TASK STATEMENT:
What is needed is an exact copy of the lines in the listing below, from the one with "1065x1120 pixels. At" up to and including the one with "Switch to the 编辑器 tab", with no other lines.

---- STORED DATA

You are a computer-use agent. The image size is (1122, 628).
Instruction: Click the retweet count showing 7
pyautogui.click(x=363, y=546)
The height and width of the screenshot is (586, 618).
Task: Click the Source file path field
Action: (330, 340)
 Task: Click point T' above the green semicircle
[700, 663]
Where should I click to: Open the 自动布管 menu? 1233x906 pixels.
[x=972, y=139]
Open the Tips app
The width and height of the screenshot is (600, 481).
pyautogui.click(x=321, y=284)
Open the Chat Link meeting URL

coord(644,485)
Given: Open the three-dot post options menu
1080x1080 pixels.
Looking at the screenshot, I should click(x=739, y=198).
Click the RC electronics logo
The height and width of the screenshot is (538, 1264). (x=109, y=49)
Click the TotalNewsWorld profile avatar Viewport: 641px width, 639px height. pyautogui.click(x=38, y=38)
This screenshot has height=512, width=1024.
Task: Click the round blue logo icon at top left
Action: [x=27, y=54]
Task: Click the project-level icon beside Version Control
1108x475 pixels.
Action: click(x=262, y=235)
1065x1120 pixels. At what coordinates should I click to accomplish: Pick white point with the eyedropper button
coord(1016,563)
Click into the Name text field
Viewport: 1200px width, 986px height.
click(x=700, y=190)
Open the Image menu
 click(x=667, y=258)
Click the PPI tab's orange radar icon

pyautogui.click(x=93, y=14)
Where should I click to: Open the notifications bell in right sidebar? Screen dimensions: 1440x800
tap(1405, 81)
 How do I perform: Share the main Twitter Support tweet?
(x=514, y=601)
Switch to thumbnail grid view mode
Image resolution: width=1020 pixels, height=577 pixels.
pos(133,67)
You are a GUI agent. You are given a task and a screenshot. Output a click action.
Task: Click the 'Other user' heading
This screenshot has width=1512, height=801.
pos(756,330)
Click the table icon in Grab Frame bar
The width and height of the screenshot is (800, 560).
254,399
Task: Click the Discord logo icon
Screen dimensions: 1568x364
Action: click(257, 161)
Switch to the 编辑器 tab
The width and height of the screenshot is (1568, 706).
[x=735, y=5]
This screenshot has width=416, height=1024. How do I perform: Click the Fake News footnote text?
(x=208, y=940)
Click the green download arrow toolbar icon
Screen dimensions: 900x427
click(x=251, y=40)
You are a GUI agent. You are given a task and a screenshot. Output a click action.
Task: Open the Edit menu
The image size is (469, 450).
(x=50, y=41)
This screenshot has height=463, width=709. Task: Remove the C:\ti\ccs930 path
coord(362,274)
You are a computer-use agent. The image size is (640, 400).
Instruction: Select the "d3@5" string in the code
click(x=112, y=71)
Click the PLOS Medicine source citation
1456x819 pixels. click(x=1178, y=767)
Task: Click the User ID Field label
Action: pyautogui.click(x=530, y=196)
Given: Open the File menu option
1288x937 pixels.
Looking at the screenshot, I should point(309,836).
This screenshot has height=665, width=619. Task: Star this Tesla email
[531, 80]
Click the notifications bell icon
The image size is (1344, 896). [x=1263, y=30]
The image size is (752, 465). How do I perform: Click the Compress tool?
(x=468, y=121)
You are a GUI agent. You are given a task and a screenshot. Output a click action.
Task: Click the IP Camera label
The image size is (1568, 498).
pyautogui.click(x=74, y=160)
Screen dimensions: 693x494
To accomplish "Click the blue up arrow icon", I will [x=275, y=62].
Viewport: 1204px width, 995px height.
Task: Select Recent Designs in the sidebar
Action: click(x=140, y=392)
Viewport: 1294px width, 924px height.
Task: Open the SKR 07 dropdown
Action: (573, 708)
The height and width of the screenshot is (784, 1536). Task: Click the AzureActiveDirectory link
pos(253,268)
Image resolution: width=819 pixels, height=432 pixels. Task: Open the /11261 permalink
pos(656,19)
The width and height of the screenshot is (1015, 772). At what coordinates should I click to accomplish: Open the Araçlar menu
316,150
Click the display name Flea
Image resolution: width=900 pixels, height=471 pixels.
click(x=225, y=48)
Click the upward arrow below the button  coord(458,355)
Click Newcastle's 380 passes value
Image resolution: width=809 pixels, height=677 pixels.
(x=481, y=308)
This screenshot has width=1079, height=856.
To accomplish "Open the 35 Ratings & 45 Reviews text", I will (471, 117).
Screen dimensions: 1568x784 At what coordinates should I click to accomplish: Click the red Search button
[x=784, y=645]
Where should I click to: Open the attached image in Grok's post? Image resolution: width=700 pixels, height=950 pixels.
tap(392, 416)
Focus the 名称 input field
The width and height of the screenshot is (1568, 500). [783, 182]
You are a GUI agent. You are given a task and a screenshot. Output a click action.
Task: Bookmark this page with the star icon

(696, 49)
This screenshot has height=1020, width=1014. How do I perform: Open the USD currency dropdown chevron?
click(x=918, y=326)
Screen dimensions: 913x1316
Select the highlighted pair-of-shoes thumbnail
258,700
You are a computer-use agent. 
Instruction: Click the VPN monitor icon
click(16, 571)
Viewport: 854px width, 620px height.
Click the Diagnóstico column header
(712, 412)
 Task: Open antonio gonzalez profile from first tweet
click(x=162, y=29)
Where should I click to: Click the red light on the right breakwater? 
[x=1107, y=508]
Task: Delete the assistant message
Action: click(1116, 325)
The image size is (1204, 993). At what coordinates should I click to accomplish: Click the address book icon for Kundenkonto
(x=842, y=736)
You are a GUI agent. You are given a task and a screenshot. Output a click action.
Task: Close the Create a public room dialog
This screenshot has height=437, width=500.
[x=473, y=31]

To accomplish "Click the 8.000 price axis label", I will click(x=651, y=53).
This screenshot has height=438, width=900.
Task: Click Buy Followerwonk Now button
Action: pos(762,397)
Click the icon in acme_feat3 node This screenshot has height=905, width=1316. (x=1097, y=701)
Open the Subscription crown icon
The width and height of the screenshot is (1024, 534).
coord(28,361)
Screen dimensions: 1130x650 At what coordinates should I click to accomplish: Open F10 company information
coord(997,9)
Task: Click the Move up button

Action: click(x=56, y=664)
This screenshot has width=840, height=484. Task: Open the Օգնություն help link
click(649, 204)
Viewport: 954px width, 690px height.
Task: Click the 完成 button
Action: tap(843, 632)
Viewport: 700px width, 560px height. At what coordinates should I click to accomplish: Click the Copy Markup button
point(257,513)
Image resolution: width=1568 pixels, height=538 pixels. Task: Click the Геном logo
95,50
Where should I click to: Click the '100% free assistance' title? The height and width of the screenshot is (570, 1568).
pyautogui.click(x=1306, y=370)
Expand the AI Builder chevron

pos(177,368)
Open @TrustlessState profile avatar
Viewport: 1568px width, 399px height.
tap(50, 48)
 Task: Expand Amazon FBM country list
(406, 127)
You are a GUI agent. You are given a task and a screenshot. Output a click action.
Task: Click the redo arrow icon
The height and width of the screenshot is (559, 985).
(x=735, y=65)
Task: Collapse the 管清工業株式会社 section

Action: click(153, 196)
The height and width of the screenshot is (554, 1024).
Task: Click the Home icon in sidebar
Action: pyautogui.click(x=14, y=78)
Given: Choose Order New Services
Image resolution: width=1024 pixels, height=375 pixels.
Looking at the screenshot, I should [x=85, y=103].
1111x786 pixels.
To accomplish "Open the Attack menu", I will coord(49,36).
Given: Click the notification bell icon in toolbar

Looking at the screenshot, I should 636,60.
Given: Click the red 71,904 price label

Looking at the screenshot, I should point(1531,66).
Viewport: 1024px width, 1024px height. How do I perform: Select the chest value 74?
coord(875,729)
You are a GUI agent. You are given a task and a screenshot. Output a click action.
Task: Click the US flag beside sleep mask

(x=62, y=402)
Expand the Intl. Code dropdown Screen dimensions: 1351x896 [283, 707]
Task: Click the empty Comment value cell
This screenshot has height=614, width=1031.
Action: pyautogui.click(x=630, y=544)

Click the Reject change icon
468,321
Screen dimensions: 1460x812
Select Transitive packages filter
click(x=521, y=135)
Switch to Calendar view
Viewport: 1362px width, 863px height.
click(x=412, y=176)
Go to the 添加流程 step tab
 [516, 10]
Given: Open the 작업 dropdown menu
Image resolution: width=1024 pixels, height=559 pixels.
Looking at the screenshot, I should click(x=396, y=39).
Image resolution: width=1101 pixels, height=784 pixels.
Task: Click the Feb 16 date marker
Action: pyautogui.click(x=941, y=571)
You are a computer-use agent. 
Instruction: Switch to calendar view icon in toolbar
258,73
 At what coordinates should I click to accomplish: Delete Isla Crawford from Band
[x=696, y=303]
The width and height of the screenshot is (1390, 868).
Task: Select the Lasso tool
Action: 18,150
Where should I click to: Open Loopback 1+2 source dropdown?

--------

YOUR SOLUTION:
1065x1120 pixels. At what coordinates should I click to accomplish: Pick white point with the eyedropper button
coord(1016,563)
Click into the Name text field
Viewport: 1200px width, 986px height.
click(x=700, y=190)
Open the Image menu
 click(x=667, y=258)
Click the PPI tab's orange radar icon

pyautogui.click(x=93, y=14)
Where should I click to: Open the notifications bell in right sidebar? Screen dimensions: 1440x800
tap(1405, 81)
 How do I perform: Share the main Twitter Support tweet?
(x=514, y=601)
Switch to thumbnail grid view mode
Image resolution: width=1020 pixels, height=577 pixels.
pos(133,67)
You are a GUI agent. You are given a task and a screenshot. Output a click action.
Task: Click the 'Other user' heading
This screenshot has width=1512, height=801.
pos(756,330)
Click the table icon in Grab Frame bar
The width and height of the screenshot is (800, 560).
254,399
Task: Click the Discord logo icon
Screen dimensions: 1568x364
Action: click(257, 161)
Switch to the 编辑器 tab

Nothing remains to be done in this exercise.